The 2-Minute Rule for Advocate in Chandigarh

It is quite clear that the provisions of Advocates (one-time offer) these two new sections 33 and 33-A of the 1947 Act correspond to and are in pari materia with the provisions of sections 22 and 23 of the 1950 Act and are more or less in similar terms. The question for our conside- 1252 ration is: What are the meaning, scope and effect of these sections. It was further contended that when a question arises whether a Tribunal has jurisdiction over the subject-matter, it must be competent to decide whether the preliminary conditions exist, on which its jurisdiction depends, and its decision on that question is not liable to be attacked in civil courts, and that accordingly the assumption of jurisdiction by the Appellate Tribunal Advocates – one-time offer – on the footing that there was a substantial question of law was not liable to be questioned by the civil court, and the decisions in Pankaj Kumar Ganguli v.

An enquiry was held and she was found guilty of the charge. Bank of India(3) and Upper Ganges Electric Employees Union v. 685 This brings us to the case of Abharani Debi, where also the same principles apply. It is common ground that the assessment payable on these lands at that time was 9 reas per burga, and Exhibit N shows that it was at that rate that the assessment Advocates (full report) was collected from 1858 until the lands were acquired by the Government in land acquisition proceedings. It goes further, and saves expressly “the rents now severally payable in respect of such lands”, rent being used here in the sense of assessment, and adds “which shall continue to be payable”.

In other words, it agreed to confer on the tenants the status of owners of lands. In cases of dismissal on misconduct, the Tribunal does not, however, act as a Court of appeal and substitute its own judgment for that of the management. It will interfere (i) when there is a want of good faith, (ii) when there is victimisation or unfair labour practice, (iii) when the management has been guilty of a basic error or violation of a principle of natural justice, and (iv) when on the materials the finding is completely baseless or perverse.

It is significant that before the Labour Appellate Tribunal, the Company did not even argue the case of Abharani. and another(4) were relied on in support of this contention nBut it is argued for the respondent that an award of the Tribunal refusing reinstatement would be appealable under section 7 (1) (a’) if it involved a substantial question of law, and that as the contention of the employees was that the orders dismissing them were bad as having been passed in contravention of ,the rules of natural justice, that was a question of law on which an appeal was competent.

It is accordingly contended for the respondents that under the Act, the Government could not claim anything more than 9 reas per burga as assessment on the lands. Undoubtedly, the management of a concern has power to direct its own internal administration and discipline; but the power is not unlimited and when a dispute arises, Industrial Tribunals have been given the power to see whether the termination of service of a workman is justified and to give appropriate relief. VI of 1851, it could not be doubted that the rights of the State to enhance the assessments would not be affected, because ownership of land does not per se carry with it an immunity from enhancement of assessment in exercise of sovereign rights, and occupants of Foras lands cannot claim to be in a better position by reason of the Act than owners of lands in ryotwari tracts, the assessments on which are liable to periodic revision.

She was a nurse in the Burnpur Hospital and the charge against her was that she had incited and instigated one Karu, a sweeper working in the hospital, not to attend his duties on the morning of September 5, 1953. If that was all the scope of Act No. Upper Ganges Valley Electricity Supply Co. The Tribunal found that the charge against her was completely baseless, and the Advocates, one-time offer, enquiry report against her made a mountain of a mole-hill.
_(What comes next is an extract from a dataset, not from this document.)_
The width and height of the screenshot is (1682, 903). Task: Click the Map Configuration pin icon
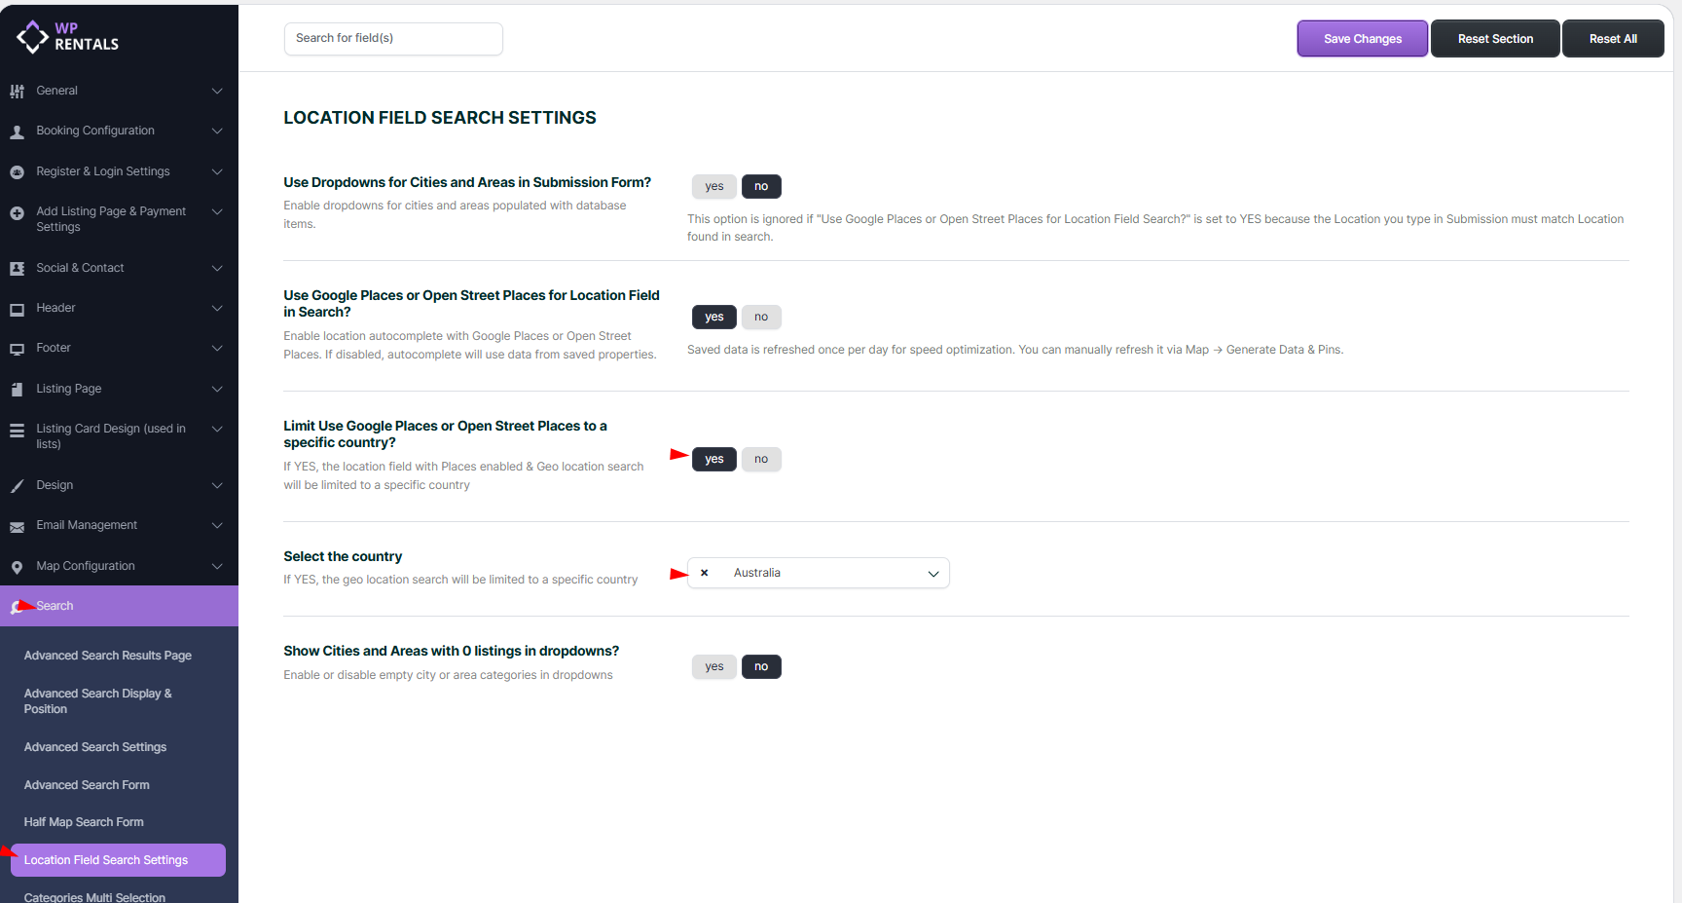[x=17, y=567]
But what is against the appellant is Advocates [one-time offer] that section 2 does not stop with merely extinguishing the reversionary rights of the Company.
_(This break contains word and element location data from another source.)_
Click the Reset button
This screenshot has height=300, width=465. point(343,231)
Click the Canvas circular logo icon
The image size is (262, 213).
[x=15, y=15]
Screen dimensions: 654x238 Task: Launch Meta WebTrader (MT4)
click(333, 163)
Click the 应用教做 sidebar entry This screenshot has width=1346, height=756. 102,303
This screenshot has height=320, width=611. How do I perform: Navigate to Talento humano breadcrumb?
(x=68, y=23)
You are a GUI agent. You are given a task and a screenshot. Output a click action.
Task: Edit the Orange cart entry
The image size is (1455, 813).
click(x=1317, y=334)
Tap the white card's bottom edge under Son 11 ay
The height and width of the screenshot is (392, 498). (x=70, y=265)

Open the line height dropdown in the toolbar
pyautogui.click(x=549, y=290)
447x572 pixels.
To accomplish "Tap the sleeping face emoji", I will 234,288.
Section 33-A enjoins the Tribunal to decide the complaint “as if it were a dispute referred to or pending before it” and to submit its award to the appropriate Government and provides that the provisions of the Act shall apply to the award. , 2 of the Sanad made it quite clear that the grantee would receive only revenue from the subjects living in the villages of his Jagir according to the British Government’s rules of practice, and that the grantee was not at liberty to receive on any pretext “mahsul” for any commodity from any Mahajan or trader or any octroi, etc She made some comments to Karu with regard to a pass which had been issued to Karu, and the comments innocuous in themselves were magnified into a charge of intimidation.
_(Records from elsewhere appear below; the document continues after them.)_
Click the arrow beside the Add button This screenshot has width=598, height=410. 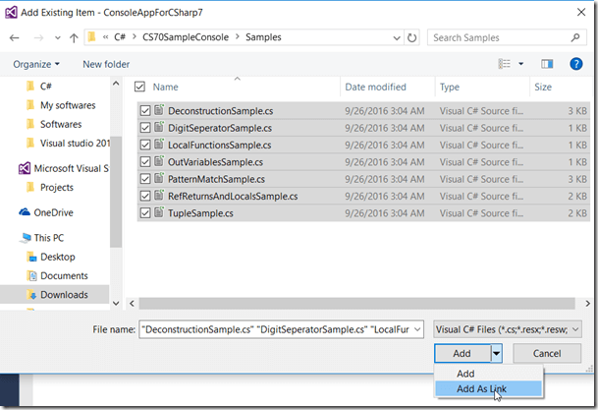497,353
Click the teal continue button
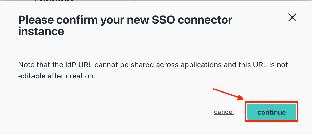The height and width of the screenshot is (135, 312). (271, 112)
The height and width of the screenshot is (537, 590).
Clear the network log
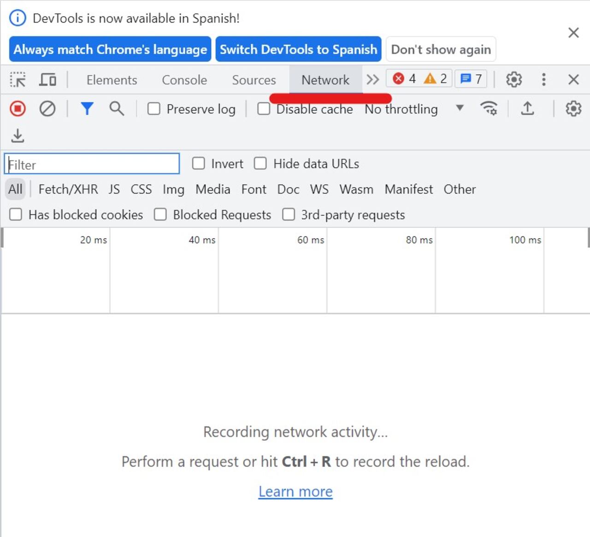click(47, 109)
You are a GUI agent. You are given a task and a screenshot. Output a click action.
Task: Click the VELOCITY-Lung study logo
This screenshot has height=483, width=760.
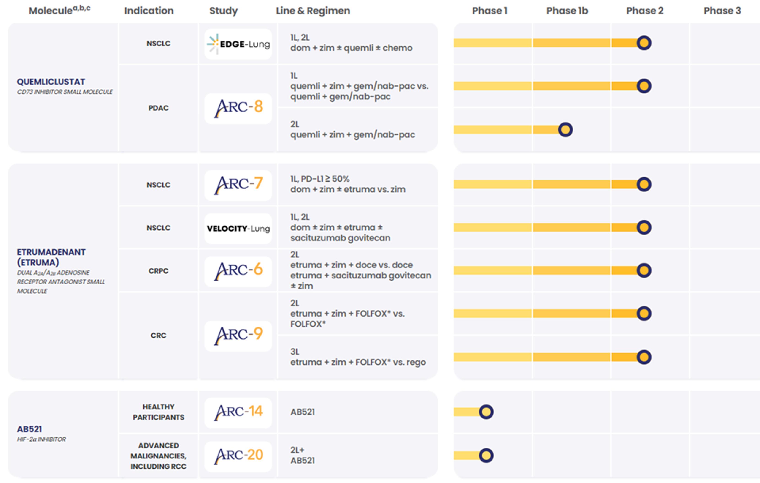238,228
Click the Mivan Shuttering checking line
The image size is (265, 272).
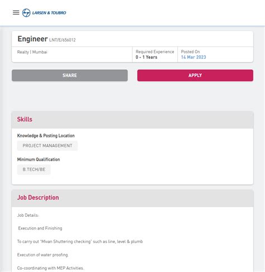pyautogui.click(x=80, y=242)
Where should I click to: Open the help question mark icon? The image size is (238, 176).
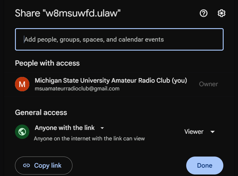coord(204,13)
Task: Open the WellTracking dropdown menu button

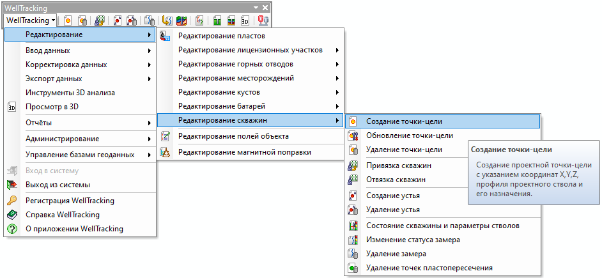Action: pyautogui.click(x=30, y=20)
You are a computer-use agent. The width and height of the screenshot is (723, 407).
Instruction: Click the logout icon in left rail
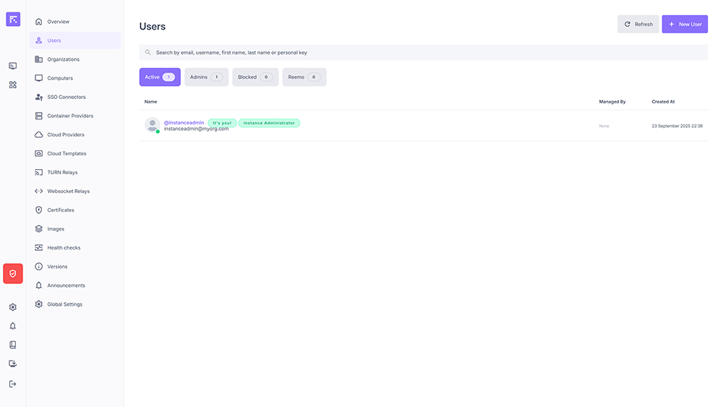tap(13, 384)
Now, the contention of the respondents is that those words conferred on the Government a right to recover only the assessment which was then payable, and that there was thus a limitation on its right to enhance it. In our view, Abharani’s case comes under, clause (iv) above. It may be pointed out that the new sections 33 and 33-A thus inserted into the 1947 Act confer distinct benefits on the workmen and give some additional jurisdiction and power to the authorities mentioned therein.